International Association
for Cryptologic Research

A secure multiparty computation (MPC) allows several parties to compute a function over their inputs while keeping their inputs private. In its basic setting, the protocol involves only parties that hold inputs. In distributed MPC, there are also external servers who perform a distributed protocol that executes the needed computation, without learning information on the inputs and outputs. Here we propose distributed protocols for several fundamental MPC functionalities. We begin with a Distributed Scalar Product (DSP) protocol for computing scalar products of private vectors. We build upon DSP in designing various protocols for Oblivious Transfer (OT): k-out-of-N OT, Priced OT, and Generalized OT. We also use DSP for Oblivious Polynomial Evaluation (OPE) and Oblivious Multivariate Polynomial Evaluation (OMPE). All those problems involve a sender and a receiver, both of whom hold private vectors; the goal is to let the receiver learn the scalar product of those two vectors.
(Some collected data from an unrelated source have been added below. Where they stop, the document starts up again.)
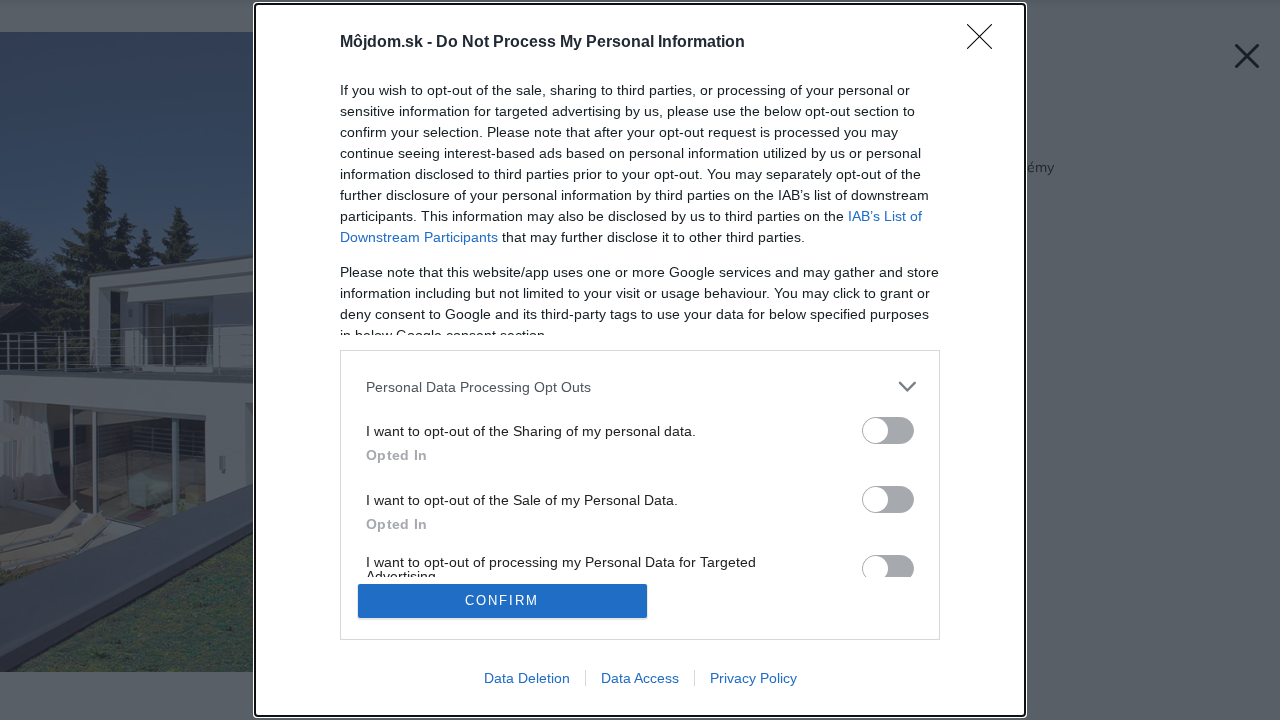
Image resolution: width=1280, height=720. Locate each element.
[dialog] (640, 360)
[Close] (986, 43)
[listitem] (640, 386)
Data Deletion (527, 678)
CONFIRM (502, 600)
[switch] (888, 430)
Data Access (640, 678)
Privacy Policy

However, in each of these problems the receiver must submit a vector of a specified form. Hence, a crucial ingredient in our protocols is a sub-protocol for validating that the receiver’s vector complies with the relevant restrictions, without learning anything else on that vector. Therefore, while previous studies presented distributed protocols for 1-out-of-N OT and OPE, our protocols are the first ones that are secure against malicious receivers. Our distributed protocols for the other OT variants and for OMPE are the first ones that handle such problems. In addition, while previous art assumed semi-honest servers, we present protocols that are secure even when some of the servers are malicious. Our protocols offer information-theoretic security and they are very efficient.